苦境を乗り切った男というものは強い。南アフリカから帰国して以降、グランパスでは絶対的なエースとしてゴールとチャンスメークで首位を走るチームをなおも勢いづけていた。
優勝の瞬間、彼はしゃがみ込んだ
11月20日、アウェーでの湘南ベルマーレ戦。
優勝のプレッシャーもあって硬さが見えるチームのなかで、玉田はどこか楽しそうだった。スコアレスの嫌な雰囲気を断ち切るように、右からのクロスにヘディングで飛び込んだ。リーグ初制覇に導くゴールを決めた。
優勝の瞬間、交代してベンチに下がっていた彼はしゃがみ込んで目にタオルを当て、大泣きした。いろんな思いが交差し、涙となって溢れ出た。
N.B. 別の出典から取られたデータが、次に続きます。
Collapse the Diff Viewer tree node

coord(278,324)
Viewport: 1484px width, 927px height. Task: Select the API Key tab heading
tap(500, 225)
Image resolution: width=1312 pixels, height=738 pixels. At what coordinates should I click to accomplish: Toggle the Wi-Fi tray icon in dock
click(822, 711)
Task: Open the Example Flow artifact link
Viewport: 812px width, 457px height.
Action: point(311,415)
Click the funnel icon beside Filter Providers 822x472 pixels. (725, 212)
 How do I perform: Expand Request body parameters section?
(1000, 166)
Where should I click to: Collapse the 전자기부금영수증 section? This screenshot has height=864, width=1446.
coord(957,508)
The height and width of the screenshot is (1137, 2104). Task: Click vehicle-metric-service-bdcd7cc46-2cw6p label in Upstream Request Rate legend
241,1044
「まだ終わっていないプレーヤーであることを見せられたと思う。ワールドカップは心残りだったとしても結果的にはいい方向にいきました。人間的にも凄く成長できたと感じています」
彼はそう言って優しく笑った。
あの2度の涙が、息の長いプレーヤーに仕立てた。
悔しさと嬉しさは糾える縄の如し。
どちらかだけに引っ張られない玉田圭司が出来上がった。
11月28日のホーム最終戦後に引退セレモニー
悪い流れにあろうとも、良い流れにあろうとも、プレーできる喜びを味わい、ピッチでは「楽しく」を忘れない。プロキャリアは荒波の連続。それを受け入れたうえで、前に漕ぎ出していかなければならない。
2014年限りで名古屋を契約満了で退団してからもセレッソ大阪、名古屋への復帰、そして長崎でコンスタントに出場を続けた。J1通算366試合99ゴール、J2通算162試合34ゴール。素晴らしい23年間のプロキャリアをまっとうした。
11月28日のホーム最終戦後に引退セレモニーが待っている。
荒波を乗り切ってゴールにたどり着いたストライカーに、きっと涙はないだろう。さわやかな“玉ちゃんスマイル”に出会えるような気がしている。